November 13, 2011

The Road Just Rolls Out Behind Me

Such is the difficulty of getting five GSPIAns in one place outside of class hours that we ended up holding our debate prep meeting on 1:00 on a Sunday.  AKA, game time.  You'd really think the coffee shop would have been mostly empty at the beginning of a Steeler game, but I suppose every grad student in the East End figured they were going to avoid the crowds.

Oh, and three of us ended up meeting.  Really, it's just bloody impossible.  The thing that's making my schedule tenable is the fact that I can write at 3AM if I have to, and that doesn't work for meetings.  But you go to class with the study group you have...

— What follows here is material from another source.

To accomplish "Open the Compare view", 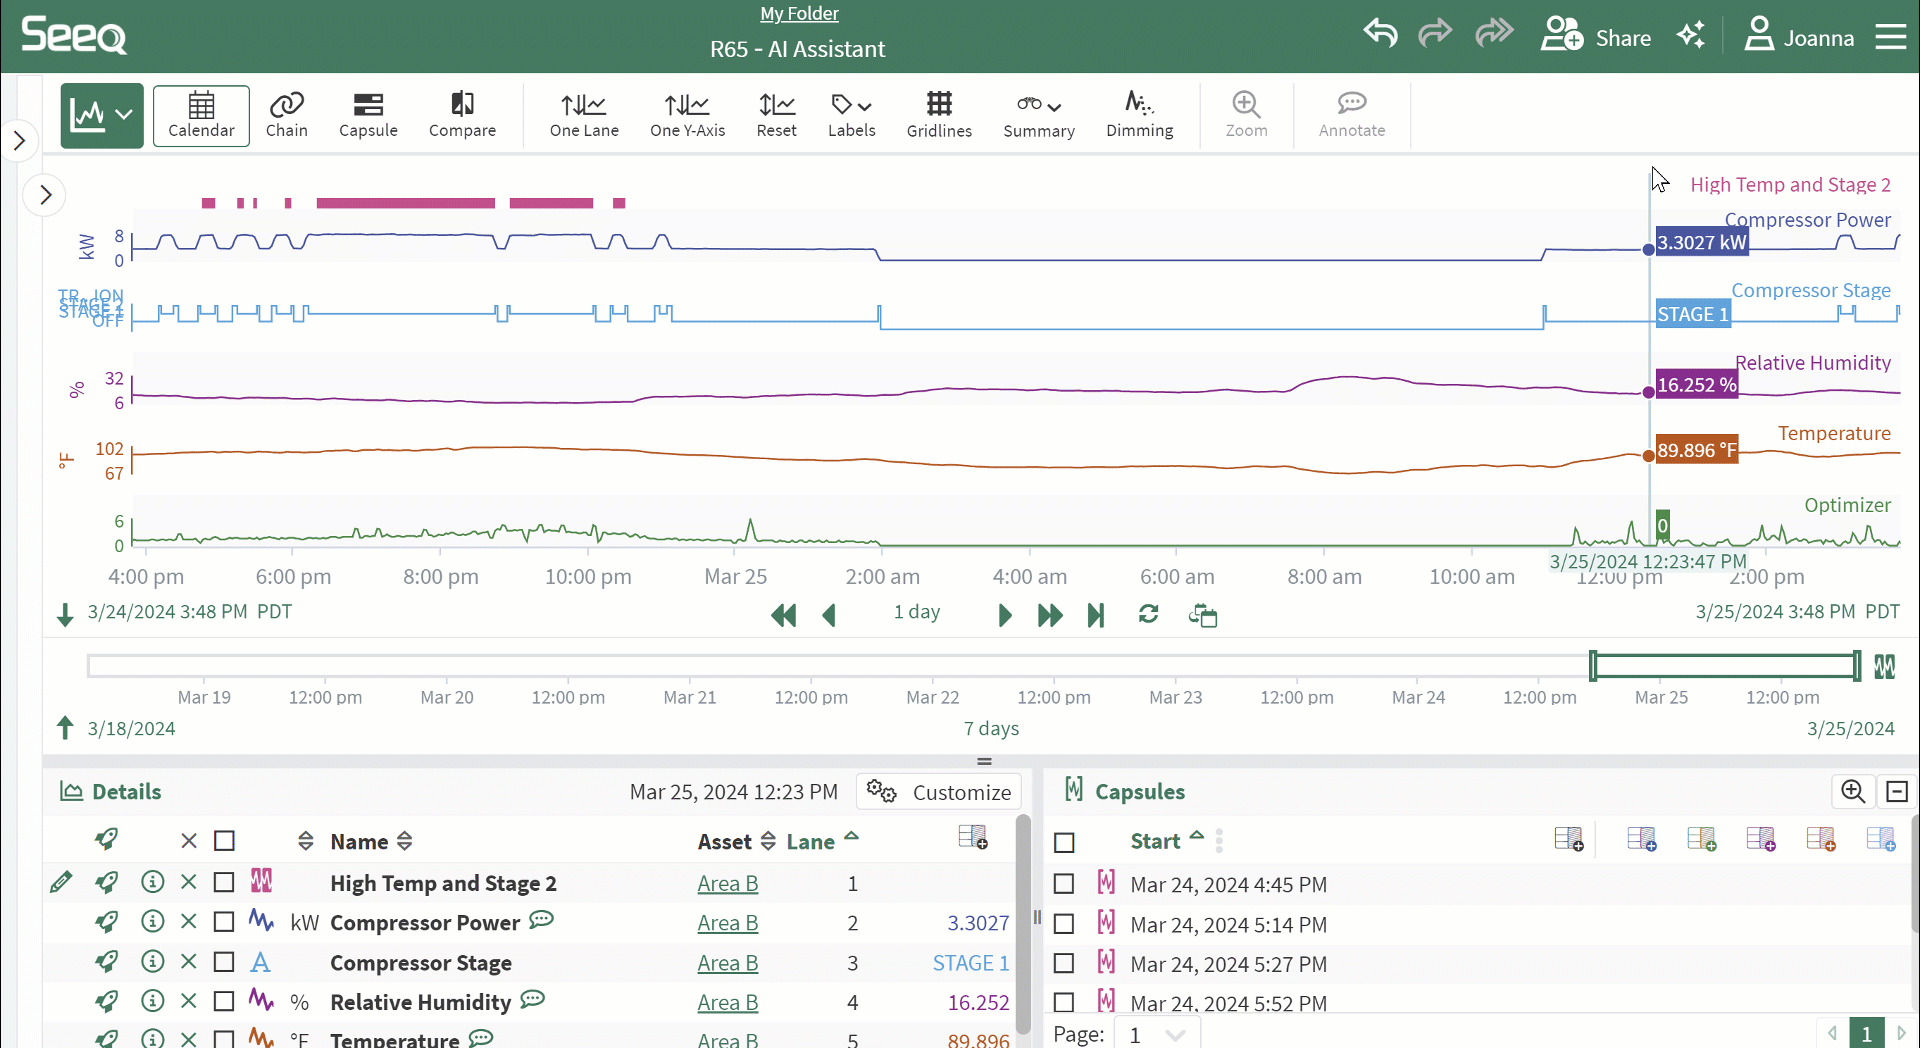I will [x=462, y=115].
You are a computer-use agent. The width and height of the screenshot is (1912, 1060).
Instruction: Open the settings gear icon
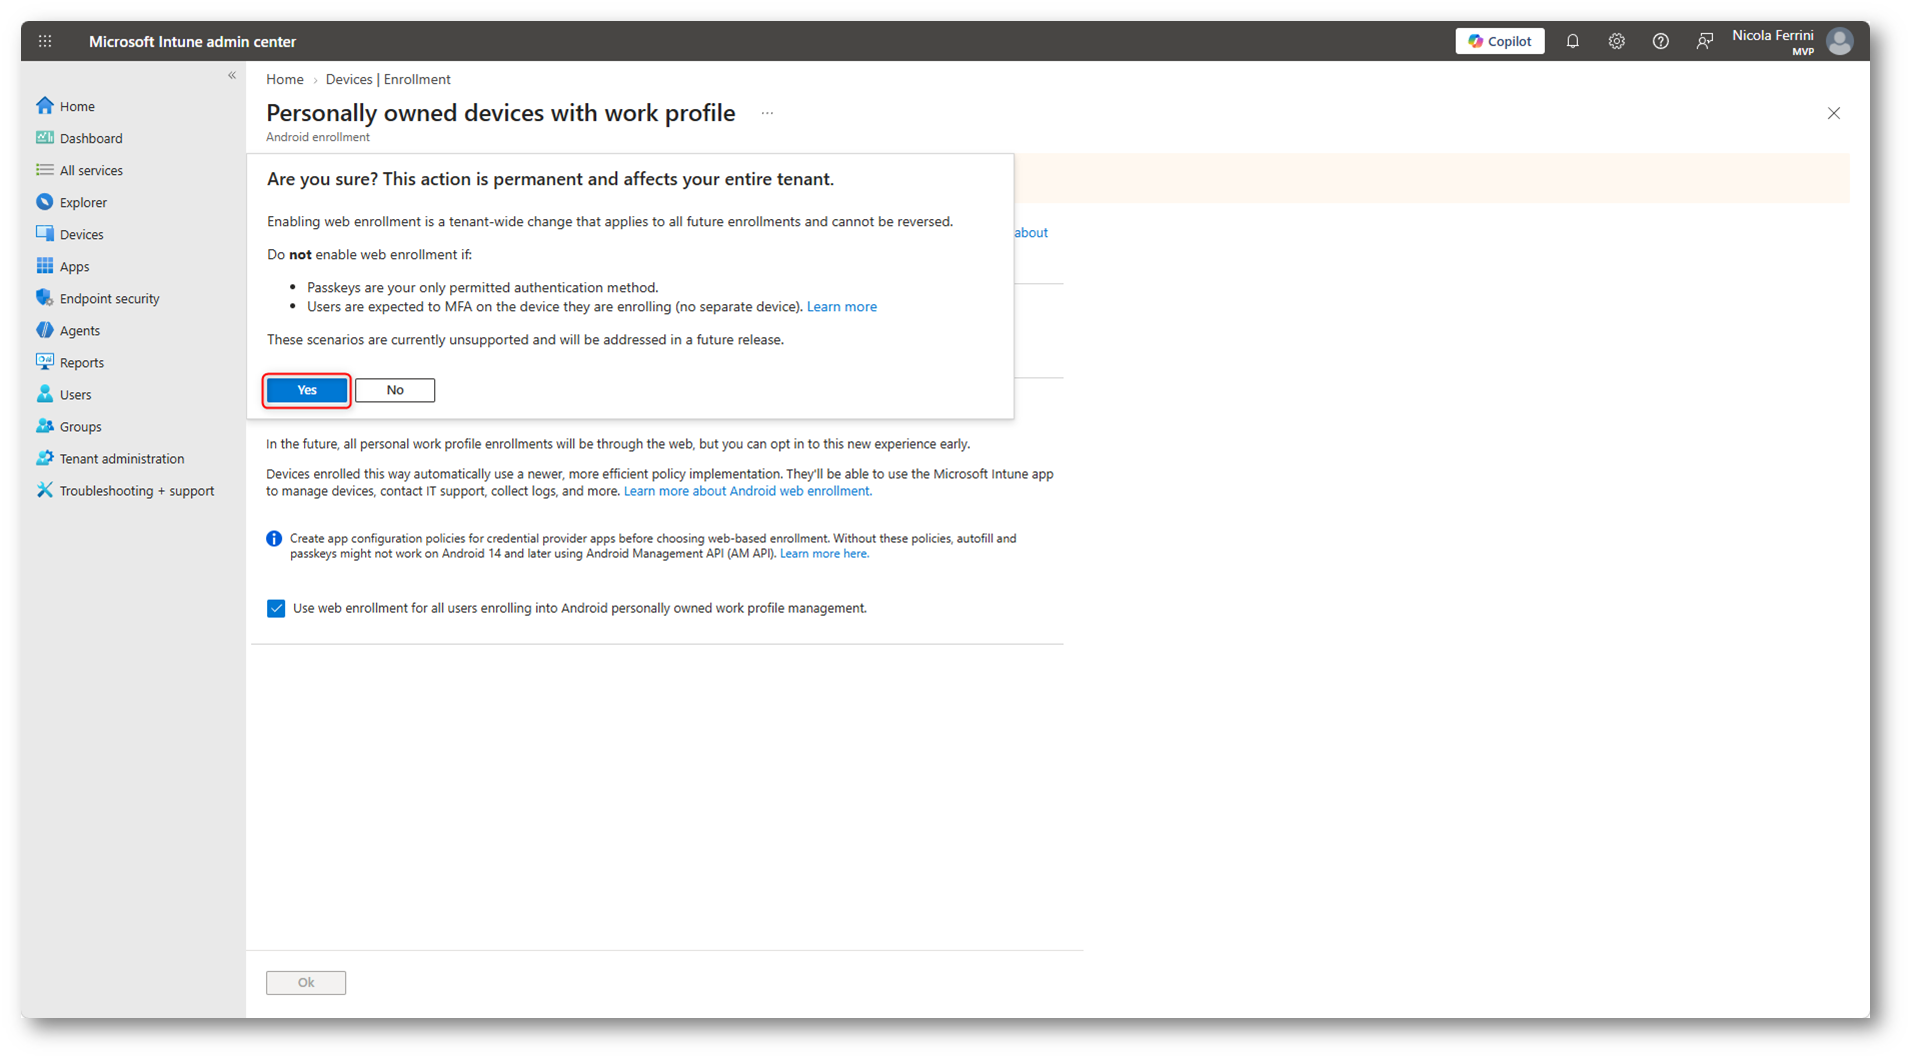coord(1616,41)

Anyway, we met, we made progress.  I decided that it was pretty silly to wait for buses on a Sunday (hell, I'd probably still be in Shadyside), so I took advantage of the beautiful weather and walked back home.

I like doing that every once in a while--a really good, long walk from Shadyside through Bloomfield.  Past all the stores I can't afford to breathe near, past the beautiful and ludicrously overpriced homes, through the crunchy brown leaves, over the bridge to Shadyside Hospital.   (You'd think after all these years that gulch would have lost its power to shock me; I still caught myself having a flash of vertigo halfway across, unable to head off the thought of the concrete giving way beneath my feet.  Occupational hazard of the study of crumbling infrastructure: the Minnesota bridge collapse stays fresh in one's mind.)

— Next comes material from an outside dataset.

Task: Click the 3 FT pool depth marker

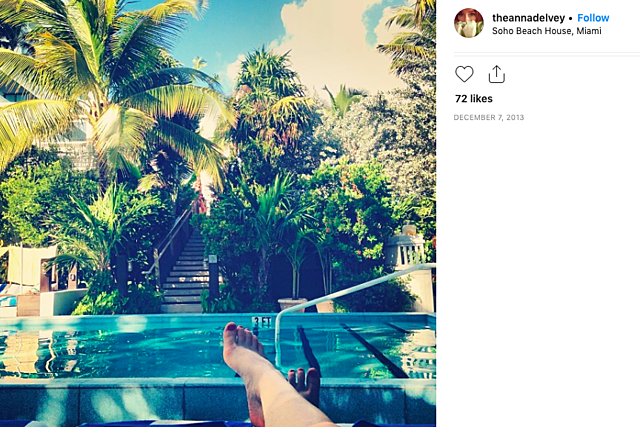Action: [262, 322]
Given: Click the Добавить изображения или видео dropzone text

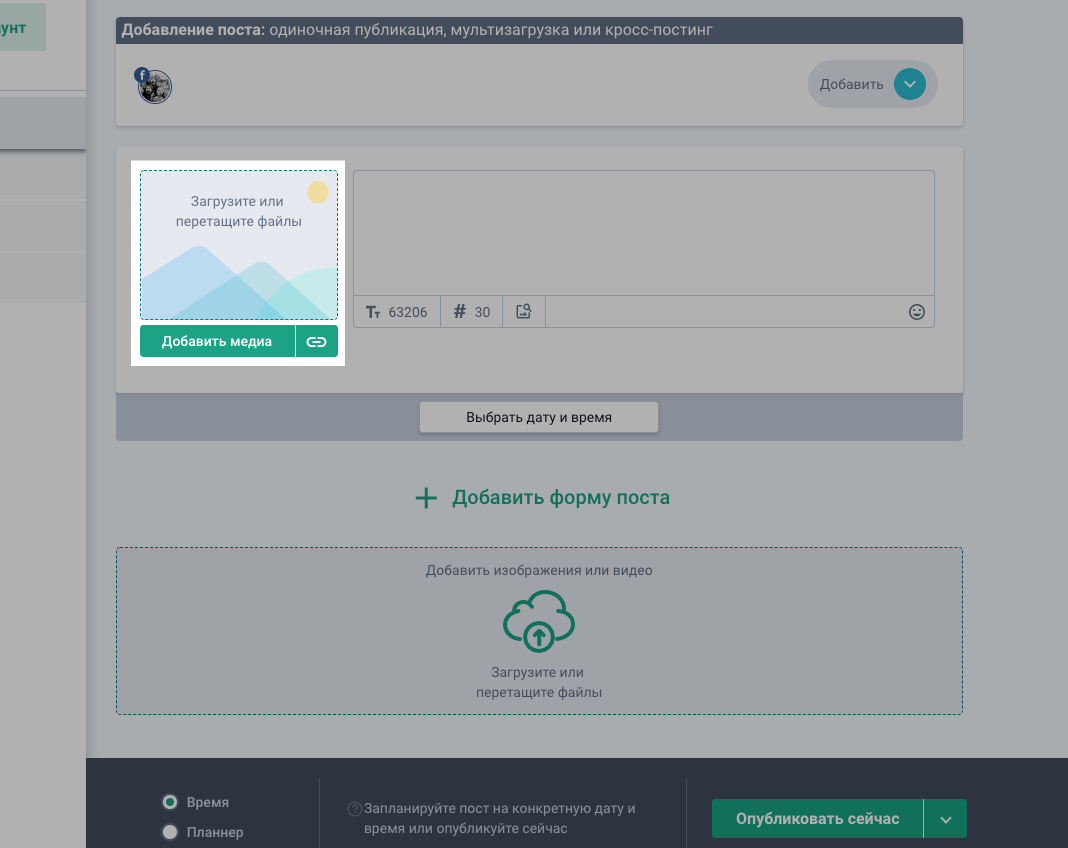Looking at the screenshot, I should click(538, 571).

Up the road, further yet.  "Extraordinary Machine" starts running through my head.  I still only travel by foot and by foot, it's a slow climb/But I'm good at being uncomfortable, so I can't stop changing all the time.

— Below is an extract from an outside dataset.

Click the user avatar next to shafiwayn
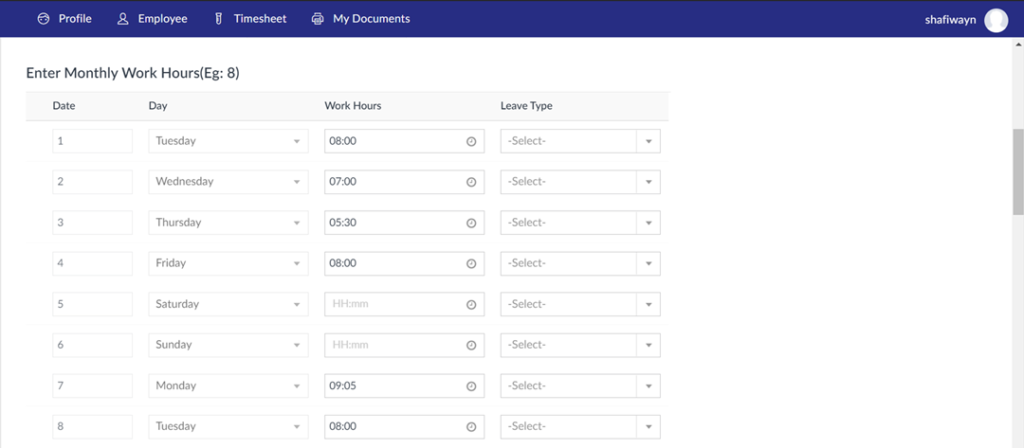 point(996,19)
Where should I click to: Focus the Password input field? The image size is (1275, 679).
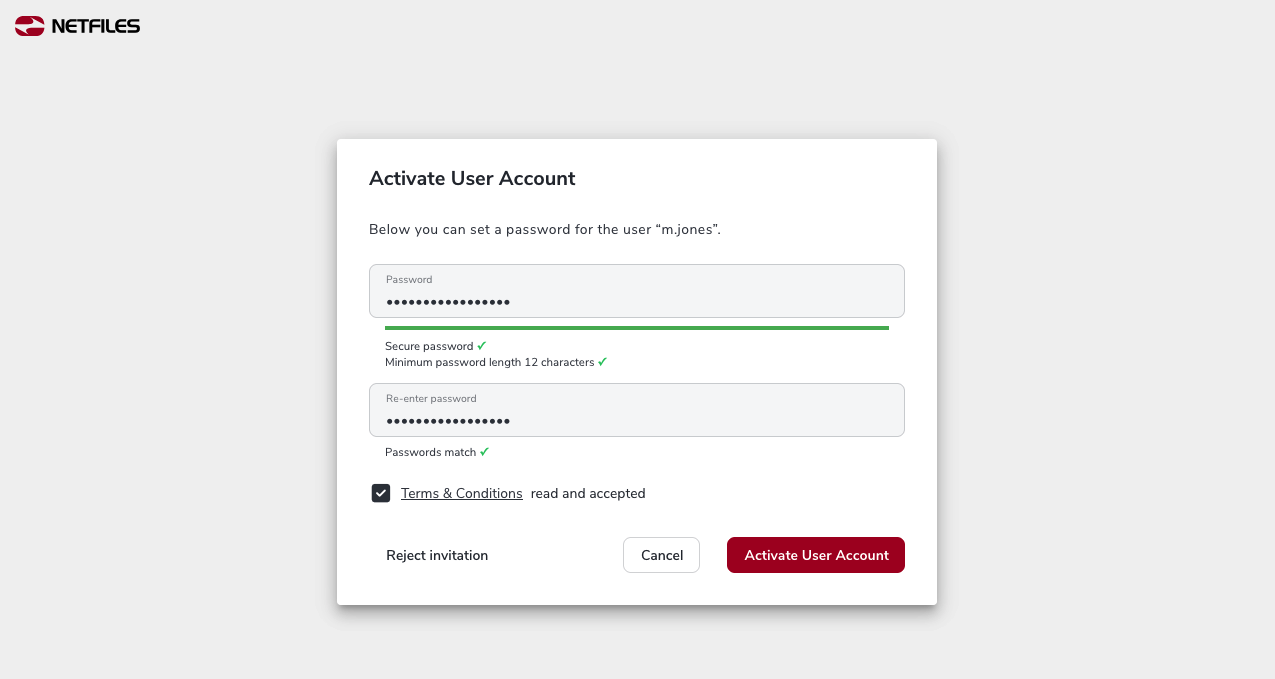click(x=637, y=291)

Just a bit up the street, I passed the intersection where I was struck by a car some years ago.  (Yes, I was in the crosswalk, I had the walk light, all that good stuff.)  There's an odd satisfaction that comes from looking at a spot and thinking that I could have died there.  It's also the exact place where I started to learn that following the rules doesn't protect you from reckless jackasses who want to get where they're going regardless of the harm they cause in the process.

Everyone has their holy places, I guess.

Past the now-empty former Goodwill; past the now-empty car dealership that was my polling place for years.  The big, tinselly Christmas decorations are already going up on Bloomfield's utility poles.   Alexander's has already decorated its evergreen shrubs like Christmas trees.  It still seems too soon.

Past the closed-for-the-weekend bank, past the open-for-now West Penn.  Past the restaurant that's been poised on the verge of opening for the better part of this year; over some broken sidewalk slabs.  It's quiet in Bloomfield, excepting the game-time sounds of the bars.  The November sky is improbably, sparklingly, winkingly blue.  I can't stop getting lost in it.  This does not always mix well with aforementioned broken sidewalks; no matter, the streets are nigh abandoned and the blue gaze and I conspire in contented privacy.

Back to my daily stomping grounds...  the grocery that has changed little since it dropped into being around 1975...  the impossible intersection off the Bloomfield Bridge...  the stone retaining walls and the old industrial facilities nestled comfortably with rowhouses and Woolslair Elementary.  I arrive home, feeling exhausted and restored.  The Steelers appear to have started the game without my help.  The world goes on, however I choose to move through it.

Still have to work on the debate, though.  Dammit.